Camille Guthrie transposes the pastoral themes of the medieval Unicorn Tapestries with those of modern, urban life in an ingenious reimagining of both. Amidst her flora and fauna we encounter a lookout, a boyfriend, informants, hunters, poets, and a rock star—all fresh translations of familiar figures. Here the unicorn becomes a blank figure for the beloved, knowledge, and vision. The allegory of the hunt becomes the pursuit of the elusive prey of meaning. As in The Master Thief (Subpress, 2000), Guthrie agilely uses traditional and modern poetic forms. These fearless poems invite the reader to be startled by ideas and ambushed by beauty.

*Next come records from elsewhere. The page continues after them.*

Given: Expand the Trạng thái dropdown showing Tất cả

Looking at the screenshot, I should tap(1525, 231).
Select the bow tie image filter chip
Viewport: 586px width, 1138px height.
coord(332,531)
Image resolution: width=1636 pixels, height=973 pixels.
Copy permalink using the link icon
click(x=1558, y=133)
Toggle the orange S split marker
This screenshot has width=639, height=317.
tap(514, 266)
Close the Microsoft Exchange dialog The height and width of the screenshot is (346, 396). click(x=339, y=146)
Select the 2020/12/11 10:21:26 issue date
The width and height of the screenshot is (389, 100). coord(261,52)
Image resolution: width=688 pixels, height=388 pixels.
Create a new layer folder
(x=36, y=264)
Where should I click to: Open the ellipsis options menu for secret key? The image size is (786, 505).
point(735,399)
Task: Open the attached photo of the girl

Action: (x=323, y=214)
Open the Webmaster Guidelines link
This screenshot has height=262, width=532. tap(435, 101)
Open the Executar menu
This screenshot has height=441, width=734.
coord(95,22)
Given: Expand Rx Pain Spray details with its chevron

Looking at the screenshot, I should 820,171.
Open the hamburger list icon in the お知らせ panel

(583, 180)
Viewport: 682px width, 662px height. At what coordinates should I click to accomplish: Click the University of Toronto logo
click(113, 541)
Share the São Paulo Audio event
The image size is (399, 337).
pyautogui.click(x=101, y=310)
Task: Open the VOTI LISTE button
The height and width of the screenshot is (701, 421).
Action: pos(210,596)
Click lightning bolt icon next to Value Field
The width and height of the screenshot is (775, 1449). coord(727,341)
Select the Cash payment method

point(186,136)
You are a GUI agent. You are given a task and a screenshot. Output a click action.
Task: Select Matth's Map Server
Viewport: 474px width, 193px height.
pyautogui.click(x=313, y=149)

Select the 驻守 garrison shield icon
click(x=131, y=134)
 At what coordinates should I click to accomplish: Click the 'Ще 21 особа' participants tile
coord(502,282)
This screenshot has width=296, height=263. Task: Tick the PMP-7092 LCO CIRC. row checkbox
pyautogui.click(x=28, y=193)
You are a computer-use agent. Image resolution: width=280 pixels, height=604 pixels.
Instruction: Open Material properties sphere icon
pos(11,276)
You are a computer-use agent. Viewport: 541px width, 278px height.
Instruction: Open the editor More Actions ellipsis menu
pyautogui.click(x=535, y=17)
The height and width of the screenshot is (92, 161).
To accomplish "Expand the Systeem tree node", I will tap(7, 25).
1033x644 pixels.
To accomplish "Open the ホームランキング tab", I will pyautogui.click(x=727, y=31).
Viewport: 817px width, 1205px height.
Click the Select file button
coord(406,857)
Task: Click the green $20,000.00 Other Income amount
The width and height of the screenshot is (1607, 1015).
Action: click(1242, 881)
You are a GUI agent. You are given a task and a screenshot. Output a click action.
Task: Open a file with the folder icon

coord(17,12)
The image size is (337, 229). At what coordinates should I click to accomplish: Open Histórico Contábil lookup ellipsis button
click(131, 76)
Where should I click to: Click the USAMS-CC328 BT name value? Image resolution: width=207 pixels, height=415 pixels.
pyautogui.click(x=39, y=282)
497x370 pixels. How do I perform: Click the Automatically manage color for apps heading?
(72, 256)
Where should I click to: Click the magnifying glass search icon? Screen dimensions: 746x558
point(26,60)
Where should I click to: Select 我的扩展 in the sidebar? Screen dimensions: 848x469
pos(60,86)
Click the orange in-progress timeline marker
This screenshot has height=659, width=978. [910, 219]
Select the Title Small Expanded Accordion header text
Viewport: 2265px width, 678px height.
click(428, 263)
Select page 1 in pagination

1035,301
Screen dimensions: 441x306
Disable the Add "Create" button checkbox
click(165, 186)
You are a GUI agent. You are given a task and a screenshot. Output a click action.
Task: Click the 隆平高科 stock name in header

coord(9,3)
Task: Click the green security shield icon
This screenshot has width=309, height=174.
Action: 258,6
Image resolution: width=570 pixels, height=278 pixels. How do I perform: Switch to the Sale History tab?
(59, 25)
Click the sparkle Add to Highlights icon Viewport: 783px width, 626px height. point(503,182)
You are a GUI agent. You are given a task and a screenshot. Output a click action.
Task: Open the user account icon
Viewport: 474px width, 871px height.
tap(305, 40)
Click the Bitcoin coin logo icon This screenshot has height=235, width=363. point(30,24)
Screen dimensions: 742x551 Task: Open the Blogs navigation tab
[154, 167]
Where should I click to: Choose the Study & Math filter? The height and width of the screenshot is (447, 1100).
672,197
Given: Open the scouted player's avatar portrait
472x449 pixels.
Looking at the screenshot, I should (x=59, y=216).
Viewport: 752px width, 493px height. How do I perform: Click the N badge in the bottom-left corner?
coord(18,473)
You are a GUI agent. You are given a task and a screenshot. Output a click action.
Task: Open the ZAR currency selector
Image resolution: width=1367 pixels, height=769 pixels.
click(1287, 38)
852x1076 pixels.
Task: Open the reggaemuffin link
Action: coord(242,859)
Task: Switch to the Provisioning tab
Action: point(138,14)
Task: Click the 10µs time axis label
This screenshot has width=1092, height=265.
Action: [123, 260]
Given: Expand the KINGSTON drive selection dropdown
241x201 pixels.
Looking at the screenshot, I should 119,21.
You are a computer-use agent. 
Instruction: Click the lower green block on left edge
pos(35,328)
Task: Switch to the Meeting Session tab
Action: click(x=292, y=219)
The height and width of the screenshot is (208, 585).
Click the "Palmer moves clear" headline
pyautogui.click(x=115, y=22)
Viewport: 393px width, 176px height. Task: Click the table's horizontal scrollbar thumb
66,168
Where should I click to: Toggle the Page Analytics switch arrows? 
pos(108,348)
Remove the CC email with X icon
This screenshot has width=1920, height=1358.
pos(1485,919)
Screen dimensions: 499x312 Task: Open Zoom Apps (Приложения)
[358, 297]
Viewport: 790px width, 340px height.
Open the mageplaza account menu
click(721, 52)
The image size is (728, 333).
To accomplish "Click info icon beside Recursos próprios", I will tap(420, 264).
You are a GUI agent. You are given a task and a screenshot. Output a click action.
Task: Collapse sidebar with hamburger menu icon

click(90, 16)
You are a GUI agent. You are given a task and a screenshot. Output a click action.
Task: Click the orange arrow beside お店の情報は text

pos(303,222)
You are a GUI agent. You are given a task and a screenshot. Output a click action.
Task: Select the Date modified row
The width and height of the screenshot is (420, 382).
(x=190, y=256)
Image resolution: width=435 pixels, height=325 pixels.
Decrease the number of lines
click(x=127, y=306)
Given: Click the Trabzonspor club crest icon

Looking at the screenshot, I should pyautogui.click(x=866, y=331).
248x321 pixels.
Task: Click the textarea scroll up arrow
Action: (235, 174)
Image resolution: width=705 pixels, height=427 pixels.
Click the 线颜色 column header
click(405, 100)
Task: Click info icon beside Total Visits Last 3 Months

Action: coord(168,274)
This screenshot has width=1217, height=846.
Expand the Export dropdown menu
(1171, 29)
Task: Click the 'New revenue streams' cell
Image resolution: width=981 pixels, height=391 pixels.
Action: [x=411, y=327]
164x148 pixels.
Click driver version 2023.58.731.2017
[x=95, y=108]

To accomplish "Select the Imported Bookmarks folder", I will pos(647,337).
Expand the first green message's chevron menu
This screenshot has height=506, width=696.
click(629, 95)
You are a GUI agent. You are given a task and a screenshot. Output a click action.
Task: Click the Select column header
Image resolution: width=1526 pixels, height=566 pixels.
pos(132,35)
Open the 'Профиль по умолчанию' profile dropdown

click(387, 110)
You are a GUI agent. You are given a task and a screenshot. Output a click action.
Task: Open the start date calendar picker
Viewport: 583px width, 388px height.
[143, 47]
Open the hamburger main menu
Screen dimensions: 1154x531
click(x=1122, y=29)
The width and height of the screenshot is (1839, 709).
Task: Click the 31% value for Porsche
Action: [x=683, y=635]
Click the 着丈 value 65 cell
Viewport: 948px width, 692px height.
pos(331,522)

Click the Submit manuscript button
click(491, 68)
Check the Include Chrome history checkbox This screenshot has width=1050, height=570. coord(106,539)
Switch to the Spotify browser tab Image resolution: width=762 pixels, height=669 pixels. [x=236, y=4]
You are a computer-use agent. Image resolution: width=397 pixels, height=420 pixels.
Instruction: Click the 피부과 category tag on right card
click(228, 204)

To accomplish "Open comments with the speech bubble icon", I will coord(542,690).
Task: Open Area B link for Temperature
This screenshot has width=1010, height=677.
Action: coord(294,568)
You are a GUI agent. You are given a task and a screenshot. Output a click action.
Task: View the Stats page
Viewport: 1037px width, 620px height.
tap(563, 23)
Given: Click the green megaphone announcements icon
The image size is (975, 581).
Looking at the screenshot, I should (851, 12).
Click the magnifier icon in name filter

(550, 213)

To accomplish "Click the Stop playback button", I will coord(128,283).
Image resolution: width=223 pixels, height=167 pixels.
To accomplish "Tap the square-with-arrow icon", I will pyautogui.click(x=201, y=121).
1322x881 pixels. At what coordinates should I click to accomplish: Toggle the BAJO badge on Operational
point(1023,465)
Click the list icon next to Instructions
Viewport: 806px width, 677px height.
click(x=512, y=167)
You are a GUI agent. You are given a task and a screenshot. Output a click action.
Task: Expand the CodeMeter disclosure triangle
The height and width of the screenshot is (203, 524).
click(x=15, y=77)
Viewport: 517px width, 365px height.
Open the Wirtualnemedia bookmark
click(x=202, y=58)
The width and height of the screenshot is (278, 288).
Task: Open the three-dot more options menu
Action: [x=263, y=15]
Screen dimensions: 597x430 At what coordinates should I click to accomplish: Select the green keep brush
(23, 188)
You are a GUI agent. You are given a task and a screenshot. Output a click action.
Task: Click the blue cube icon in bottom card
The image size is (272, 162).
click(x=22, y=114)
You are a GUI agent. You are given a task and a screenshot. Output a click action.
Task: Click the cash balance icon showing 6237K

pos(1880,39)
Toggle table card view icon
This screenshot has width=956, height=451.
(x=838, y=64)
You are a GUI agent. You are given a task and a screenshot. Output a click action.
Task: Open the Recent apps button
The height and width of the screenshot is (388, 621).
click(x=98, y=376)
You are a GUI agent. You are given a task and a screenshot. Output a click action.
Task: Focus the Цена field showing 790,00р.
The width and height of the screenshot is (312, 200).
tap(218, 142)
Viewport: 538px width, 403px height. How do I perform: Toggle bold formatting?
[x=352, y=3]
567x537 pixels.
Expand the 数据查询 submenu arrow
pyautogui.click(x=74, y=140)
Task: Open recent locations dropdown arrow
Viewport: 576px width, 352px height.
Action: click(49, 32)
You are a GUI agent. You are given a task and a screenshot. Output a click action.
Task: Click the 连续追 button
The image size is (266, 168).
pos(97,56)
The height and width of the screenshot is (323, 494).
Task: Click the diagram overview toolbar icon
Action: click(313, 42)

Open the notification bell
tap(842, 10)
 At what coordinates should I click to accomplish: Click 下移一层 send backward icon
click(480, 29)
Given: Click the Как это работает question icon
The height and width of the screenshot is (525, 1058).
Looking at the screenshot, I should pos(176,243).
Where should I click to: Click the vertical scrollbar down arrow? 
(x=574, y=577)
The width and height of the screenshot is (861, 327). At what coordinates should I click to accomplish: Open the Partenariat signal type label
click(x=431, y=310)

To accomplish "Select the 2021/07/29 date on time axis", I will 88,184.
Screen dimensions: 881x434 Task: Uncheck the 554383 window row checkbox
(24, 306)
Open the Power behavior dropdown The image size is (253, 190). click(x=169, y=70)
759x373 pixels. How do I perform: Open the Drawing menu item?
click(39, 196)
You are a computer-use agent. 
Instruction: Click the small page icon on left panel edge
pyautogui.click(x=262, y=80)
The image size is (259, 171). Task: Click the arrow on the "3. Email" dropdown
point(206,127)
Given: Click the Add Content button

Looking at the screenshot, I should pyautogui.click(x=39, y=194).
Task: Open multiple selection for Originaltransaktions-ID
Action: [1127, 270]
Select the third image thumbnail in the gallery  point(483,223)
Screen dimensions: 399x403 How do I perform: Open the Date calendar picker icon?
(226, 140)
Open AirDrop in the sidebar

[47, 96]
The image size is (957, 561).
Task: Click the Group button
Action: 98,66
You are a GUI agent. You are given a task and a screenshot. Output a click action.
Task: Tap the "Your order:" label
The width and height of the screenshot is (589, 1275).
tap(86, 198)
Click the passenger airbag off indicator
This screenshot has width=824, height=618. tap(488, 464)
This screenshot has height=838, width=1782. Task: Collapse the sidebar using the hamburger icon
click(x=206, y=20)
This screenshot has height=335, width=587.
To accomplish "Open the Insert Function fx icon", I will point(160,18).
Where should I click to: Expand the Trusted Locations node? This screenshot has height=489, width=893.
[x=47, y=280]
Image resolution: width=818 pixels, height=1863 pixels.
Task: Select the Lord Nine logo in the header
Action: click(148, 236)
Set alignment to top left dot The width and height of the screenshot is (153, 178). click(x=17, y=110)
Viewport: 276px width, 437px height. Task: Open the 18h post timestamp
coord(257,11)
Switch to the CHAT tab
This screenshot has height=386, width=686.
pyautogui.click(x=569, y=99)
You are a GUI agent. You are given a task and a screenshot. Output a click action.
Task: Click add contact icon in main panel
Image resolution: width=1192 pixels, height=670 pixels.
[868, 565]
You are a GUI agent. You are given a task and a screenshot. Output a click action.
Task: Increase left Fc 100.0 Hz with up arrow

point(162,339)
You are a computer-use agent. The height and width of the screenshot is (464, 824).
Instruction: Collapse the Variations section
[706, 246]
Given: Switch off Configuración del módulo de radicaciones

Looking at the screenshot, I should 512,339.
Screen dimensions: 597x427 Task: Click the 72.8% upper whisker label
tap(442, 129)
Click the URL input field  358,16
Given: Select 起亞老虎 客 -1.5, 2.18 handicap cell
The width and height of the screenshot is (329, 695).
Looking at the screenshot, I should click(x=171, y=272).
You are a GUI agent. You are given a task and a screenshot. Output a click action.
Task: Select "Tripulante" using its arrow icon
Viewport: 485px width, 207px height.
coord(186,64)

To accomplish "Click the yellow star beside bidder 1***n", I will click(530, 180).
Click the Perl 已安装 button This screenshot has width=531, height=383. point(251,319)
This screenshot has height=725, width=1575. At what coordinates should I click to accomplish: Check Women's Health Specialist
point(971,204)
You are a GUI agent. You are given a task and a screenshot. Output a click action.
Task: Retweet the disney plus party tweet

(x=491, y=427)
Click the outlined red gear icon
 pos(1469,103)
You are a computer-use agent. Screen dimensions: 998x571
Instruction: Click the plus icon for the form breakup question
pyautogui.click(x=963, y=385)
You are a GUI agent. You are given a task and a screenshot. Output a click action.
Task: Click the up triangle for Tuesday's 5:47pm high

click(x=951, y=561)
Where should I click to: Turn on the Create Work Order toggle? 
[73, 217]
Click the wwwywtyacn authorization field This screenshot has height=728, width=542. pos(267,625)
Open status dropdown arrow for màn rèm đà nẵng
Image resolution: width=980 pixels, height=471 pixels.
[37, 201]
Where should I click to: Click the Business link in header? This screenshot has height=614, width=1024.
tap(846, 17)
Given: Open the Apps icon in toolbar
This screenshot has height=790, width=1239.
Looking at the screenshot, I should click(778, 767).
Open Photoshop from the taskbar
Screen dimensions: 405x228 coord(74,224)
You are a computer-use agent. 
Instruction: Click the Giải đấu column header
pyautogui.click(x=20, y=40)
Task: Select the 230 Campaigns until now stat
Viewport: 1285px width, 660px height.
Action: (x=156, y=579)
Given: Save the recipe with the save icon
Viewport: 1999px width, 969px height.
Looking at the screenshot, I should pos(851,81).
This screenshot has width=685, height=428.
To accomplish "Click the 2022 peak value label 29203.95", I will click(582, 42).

Camille Guthrie’s sharp eye for lyric detail, her use of shifting connections, narrative fragments, quotations, and demarcations have produced a haunting and powerful collection of meditations. This sequence is the work of an impressive new voice in American poetry.
—Susan Howe
A captivating composition. A loving trap.
—C. D. Wright
Camille Guthrie is the author of the poetry books Articulated Lair (2013), In Captivity (2006), and The Master Thief (2000) (all Subpress books), and the chapbooks Defending Oneself (Beard of Bees, 2004) and People Feel with Their Hearts in Another Instance: Three Chapbooks (Instance Press, 2011). Born in Seattle, she has lived in Pittsburgh and Brooklyn. She holds degrees from Vassar College and from the Graduate Creative Writing Program at Brown University. Her poems have appeared in numerous journals and anthologies, and on web sites, including Arsenal, Art and Artists:Poems, Chicago Review, Conjunctions, No: A Journal of the Arts, the Poetry Foundation, and The White Review. She raises two children with her husband in upstate New York and teaches literature at Bennington College.